Travis heeft trouwens nogal wat last van nachtmerries. Kwade dromen die zich narratief in de plot wikkelen, en waarvan niet altijd duidelijk is in welke mate wat Travis droomt echt is. Plotscharnier twee: de komst van een jong gezin (vader, moeder, peuter) die onderdak krijgen in het huis van Paul en de zijnen. De interactie tussen de twee groepen lijkt stabiel, maar paranoia en een verregaande strijd voor zelfbehoud zetten vooral de krijtlijnen uit van een broze verstandhouding.
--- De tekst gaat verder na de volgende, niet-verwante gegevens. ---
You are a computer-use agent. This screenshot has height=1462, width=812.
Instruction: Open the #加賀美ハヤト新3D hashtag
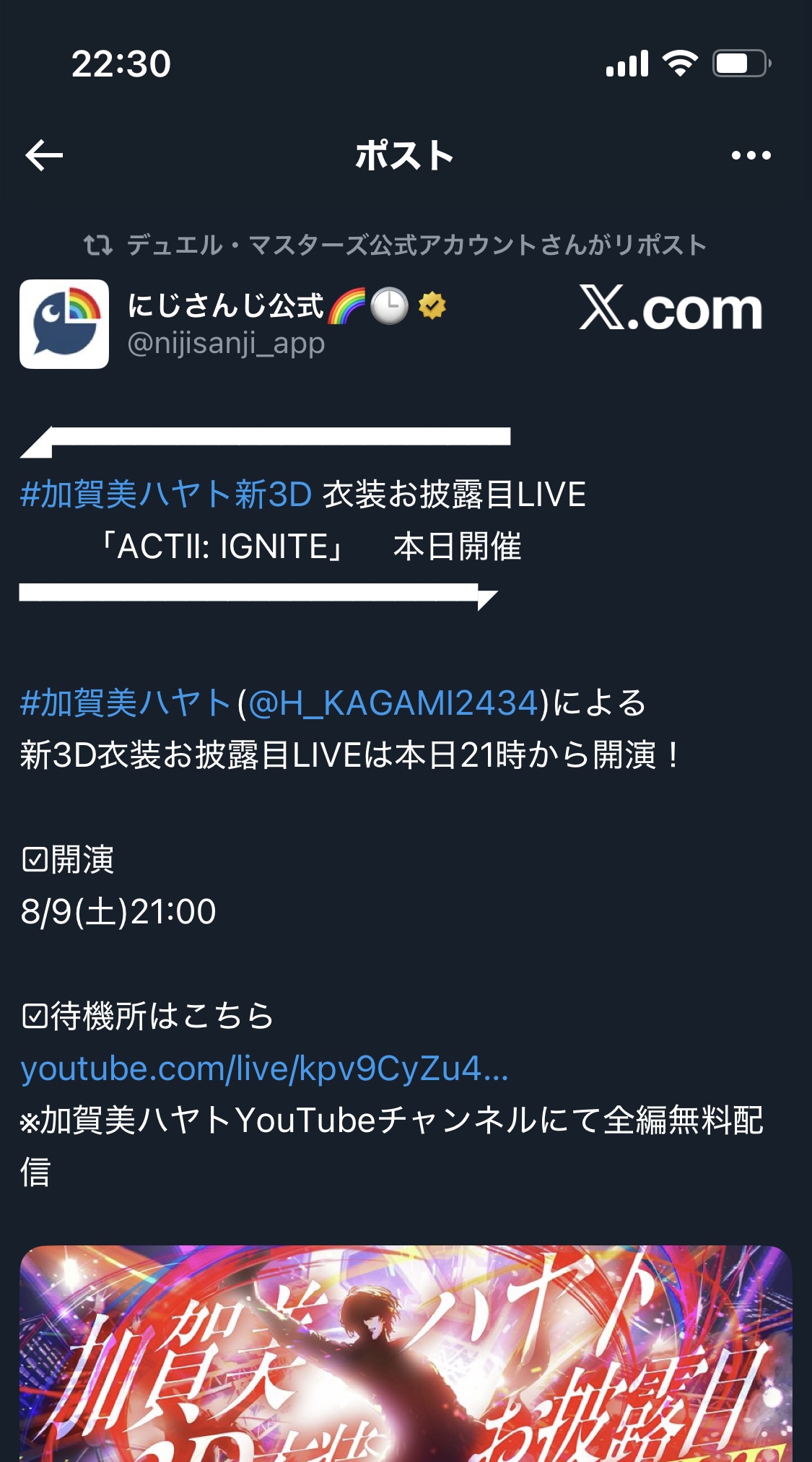(166, 495)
Shults excelleert in het etaleren van onderhuidse spanning. Hier en daar springt er weliswaar een boe-effect van het scherm, eigenlijk zijn het de onzichtbare gevaren en suggestieve onheilstijdingen die voor het strak georkestreerde nagelbijten zorgen. Hopelijk manna voor wie vindt dat er eigenlijk toch niet zoveel gebeurt in “It Comes At Night” en voor wie traag toekijken hoe de personages stapvoets krankzinnig worden misschien toch niet je dat is. De grens tussen fascinerend en nietszeggend lijkt soms flinterdun is een conclusie die je bloednuchter kan trekken, maar dan ga je voorbij aan de hypnotische vertolking van Edgerton en de secure regie van de beloftevolle Shults.
Misschien is het geen slecht idee om beschouwingen genre ‘hoe ver kan je gaan in je zelfbehoud’, ‘houdt de beschaving samen met mededogen op’ en ‘is dit een verhaal voor het kille nu of is het er een van alle tijden’ te houden voor de rookvrije mocktailanalyse achteraf. Zo kan je je hier negentig minuten lang laven aan de filmische finesse van deze smeulende brok spanning. Als je de builenpest vervangt door wandelende doden, zou “It Comes At Night” trouwens net zo goed een dubbele aflevering van “The Walking Dead” kunnen zijn. Zij het met minder bloedvergieten, want Shults houdt alles wel degelijk in ‘the eye of the beholder’. In ’t koppeke dus.